■ STATED EXERCISE: Repeat word for word the stretch of the IDONTWANT passage below from "On the other" through "and CPU load.".

■ PROVIDED PASSAGE:
◇ ◇ ◇ ◇ ◇ ◇ ◇

On the other side a node maintains per-peer `dont_send_message_ids` set. Upon receiving `IDONTWANT` from
a peer the `messageId` is added to the `dont_send_message_ids` set.
When later relaying the `messageId` message to the mesh the peers found in `dont_send_message_ids` MUST be skipped.

Old entries from `dont_send_message_ids` SHOULD be pruned during heartbeat processing.
The prune strategy is outside of the spec scope and can be decided by implementations.

`IDONTWANT` message is supposed to be _optional_ for both receiver and sender. I.e. the sender MAY NOT utilize
this message. The receiver in turn MAY ignore `IDONTWANT`: sending a message after the corresponding `IDONTWANT`
should not be penalized.

The `IDONTWANT` may have negative effect on small messages as it may increase the overall traffic and CPU load.
Thus it is better to utilize `IDONTWANT` for messages of a larger size.

◇ ◇ ◇ ◇ ◇ ◇ ◇

■ DATA EXCERPT:
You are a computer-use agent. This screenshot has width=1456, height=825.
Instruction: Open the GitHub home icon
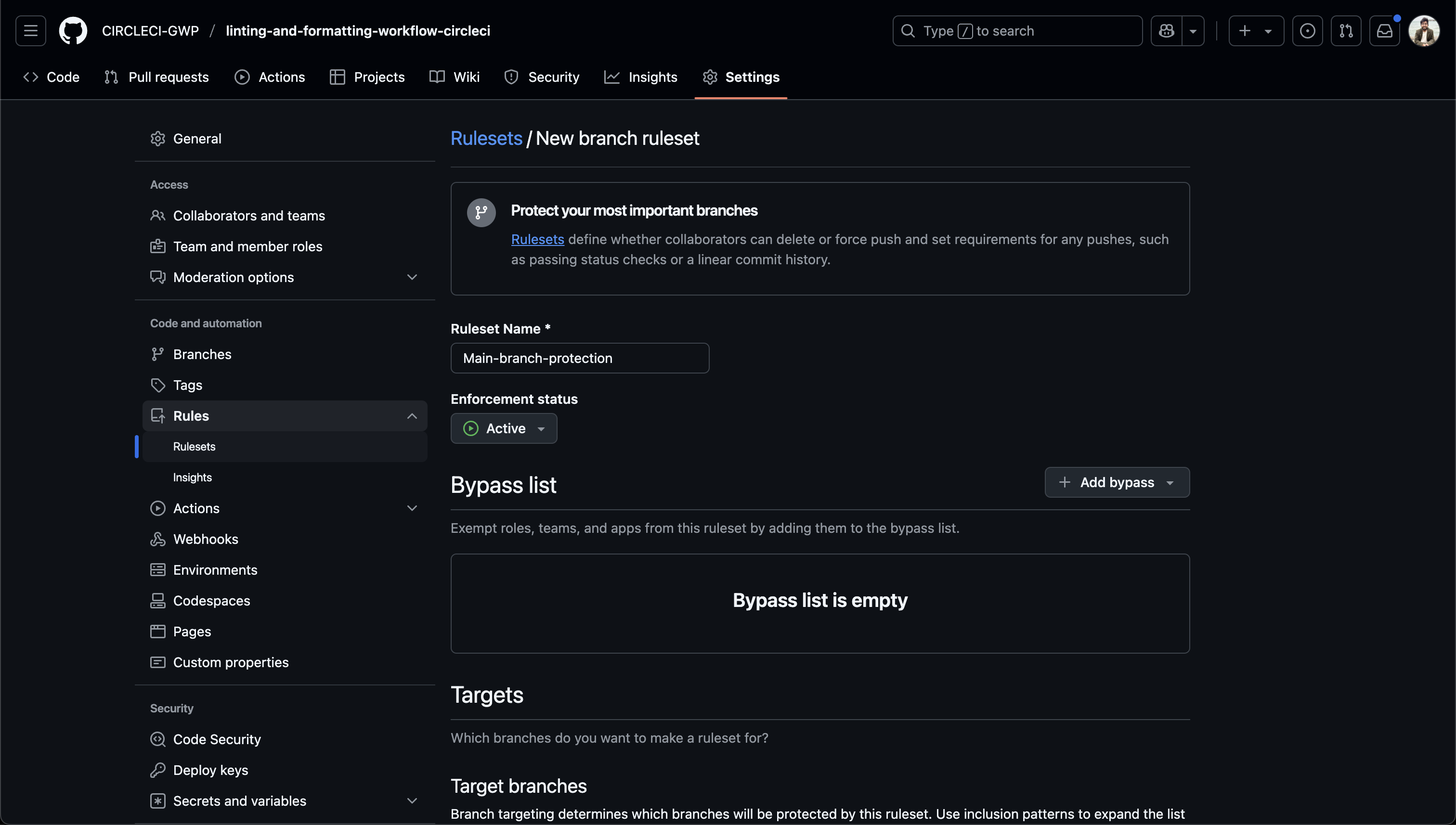tap(73, 31)

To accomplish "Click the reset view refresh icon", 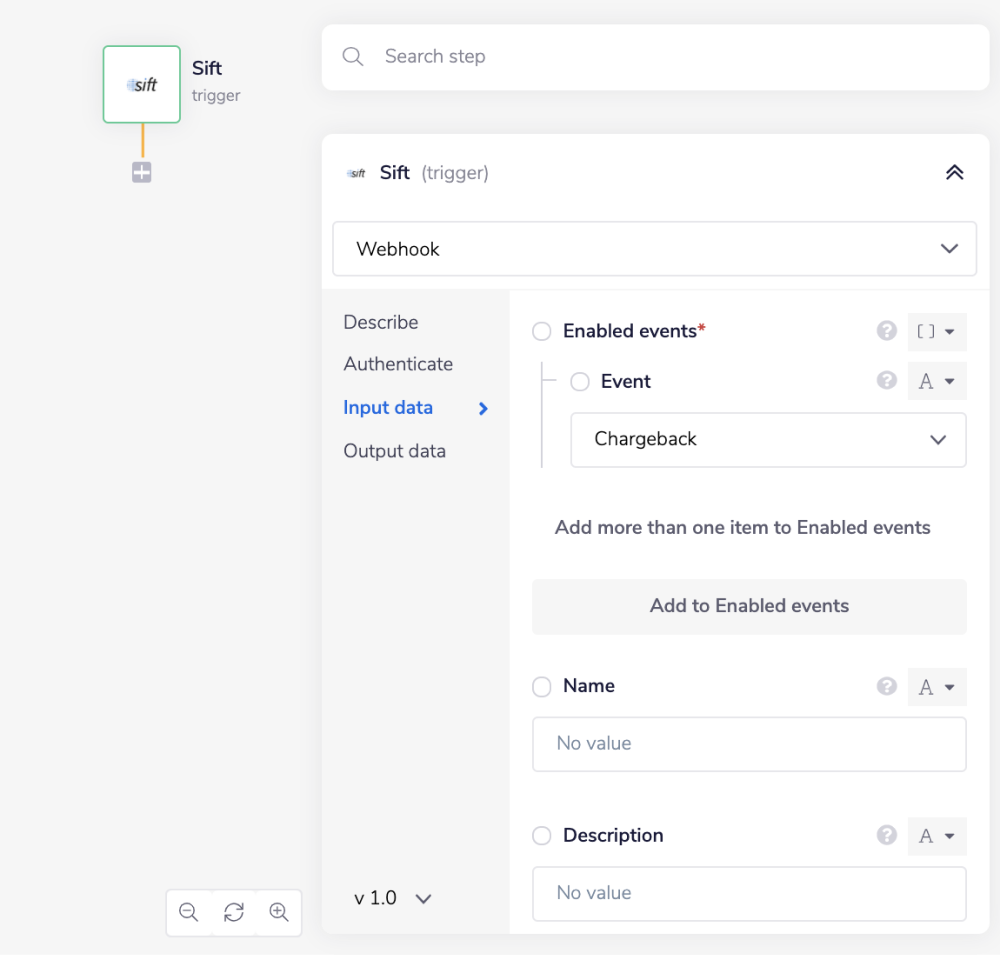I will (x=234, y=912).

◇ ◇ ◇ ◇ ◇ ◇ ◇

■ SOLUTION:
On the other side a node maintains per-peer `dont_send_message_ids` set. Upon receiving `IDONTWANT` from
a peer the `messageId` is added to the `dont_send_message_ids` set.
When later relaying the `messageId` message to the mesh the peers found in `dont_send_message_ids` MUST be skipped.

Old entries from `dont_send_message_ids` SHOULD be pruned during heartbeat processing.
The prune strategy is outside of the spec scope and can be decided by implementations.

`IDONTWANT` message is supposed to be _optional_ for both receiver and sender. I.e. the sender MAY NOT utilize
this message. The receiver in turn MAY ignore `IDONTWANT`: sending a message after the corresponding `IDONTWANT`
should not be penalized.

The `IDONTWANT` may have negative effect on small messages as it may increase the overall traffic and CPU load.